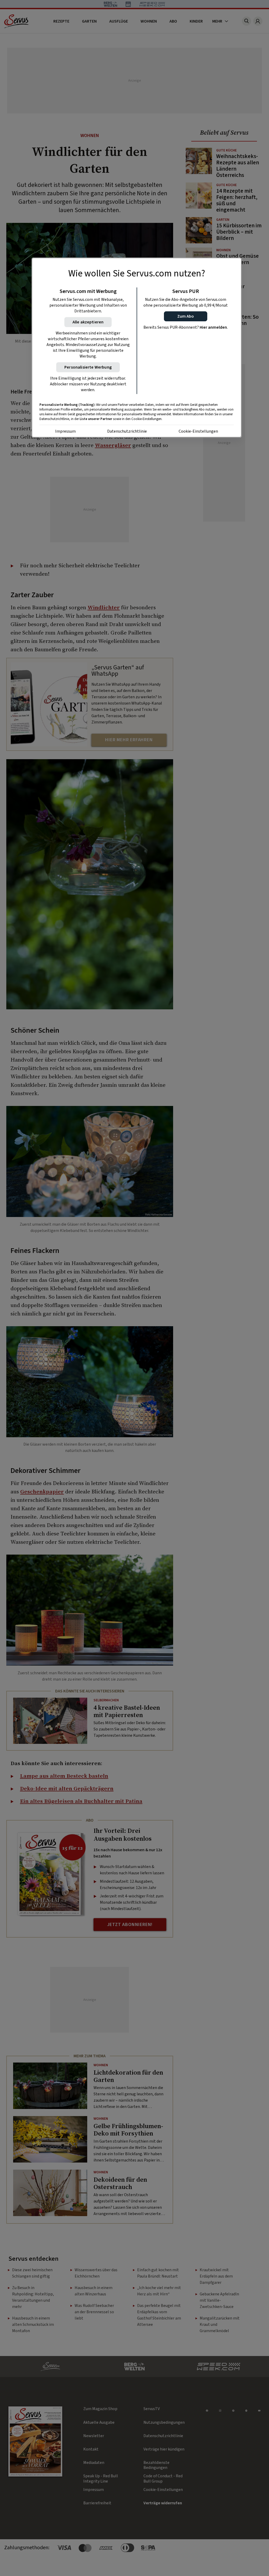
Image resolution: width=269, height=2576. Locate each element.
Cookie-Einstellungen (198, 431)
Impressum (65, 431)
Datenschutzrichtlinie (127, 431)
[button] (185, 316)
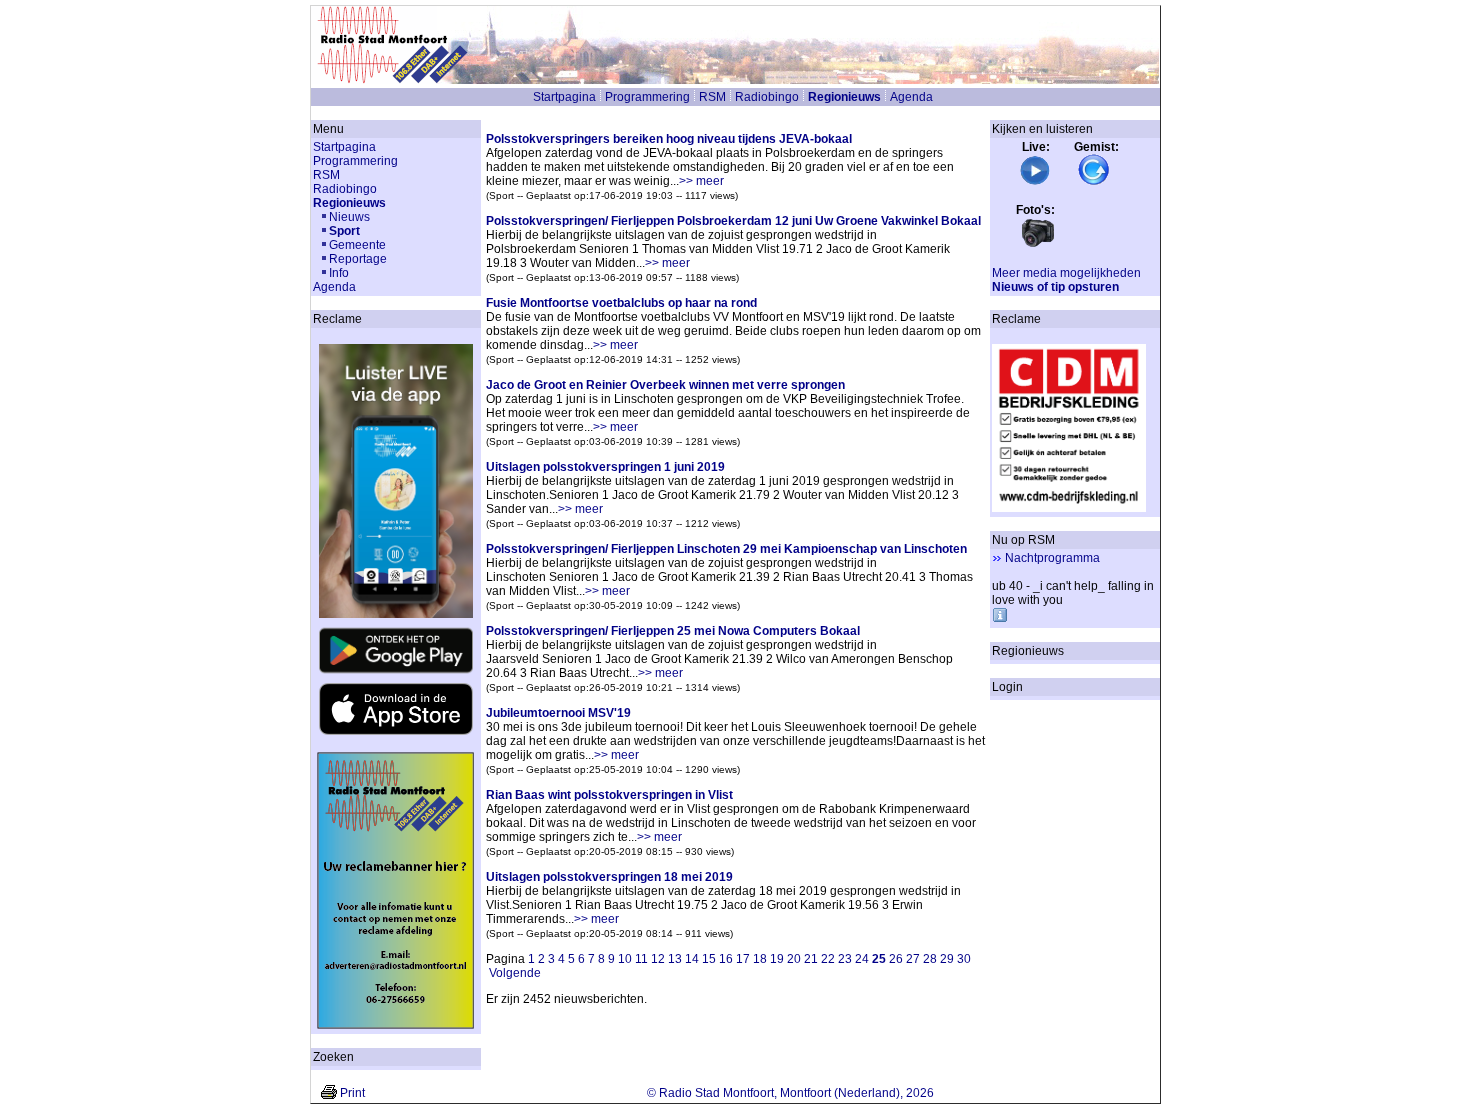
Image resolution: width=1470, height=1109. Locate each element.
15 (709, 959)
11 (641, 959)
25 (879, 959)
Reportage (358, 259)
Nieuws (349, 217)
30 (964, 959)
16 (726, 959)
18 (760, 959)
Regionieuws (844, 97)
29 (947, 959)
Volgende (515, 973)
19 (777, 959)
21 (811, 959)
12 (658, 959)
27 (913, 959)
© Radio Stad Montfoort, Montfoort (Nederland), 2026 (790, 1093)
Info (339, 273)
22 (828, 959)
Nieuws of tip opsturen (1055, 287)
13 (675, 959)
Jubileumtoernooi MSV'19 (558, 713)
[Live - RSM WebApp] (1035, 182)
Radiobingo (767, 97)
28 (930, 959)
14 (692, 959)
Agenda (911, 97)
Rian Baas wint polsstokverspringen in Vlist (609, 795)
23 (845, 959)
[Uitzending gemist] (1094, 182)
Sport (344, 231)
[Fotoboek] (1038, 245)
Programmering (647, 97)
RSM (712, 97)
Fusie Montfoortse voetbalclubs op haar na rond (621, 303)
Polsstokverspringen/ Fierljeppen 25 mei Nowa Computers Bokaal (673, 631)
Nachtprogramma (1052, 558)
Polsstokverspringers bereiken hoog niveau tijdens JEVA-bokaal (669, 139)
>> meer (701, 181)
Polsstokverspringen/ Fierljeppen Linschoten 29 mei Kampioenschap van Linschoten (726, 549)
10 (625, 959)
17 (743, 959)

## YOUR GOAL:
Your output should be an exact transcription of the line that holds "Polsstokverspringen/ Fierljeppen 25" and each line after it through the end of the listing above.

## ANSWER TO THIS EXERCISE:
Polsstokverspringen/ Fierljeppen 25 mei Nowa Computers Bokaal (673, 631)
Nachtprogramma (1052, 558)
Polsstokverspringers bereiken hoog niveau tijdens JEVA-bokaal (669, 139)
>> meer (701, 181)
Polsstokverspringen/ Fierljeppen Linschoten 29 mei Kampioenschap van Linschoten (726, 549)
10 (625, 959)
17 (743, 959)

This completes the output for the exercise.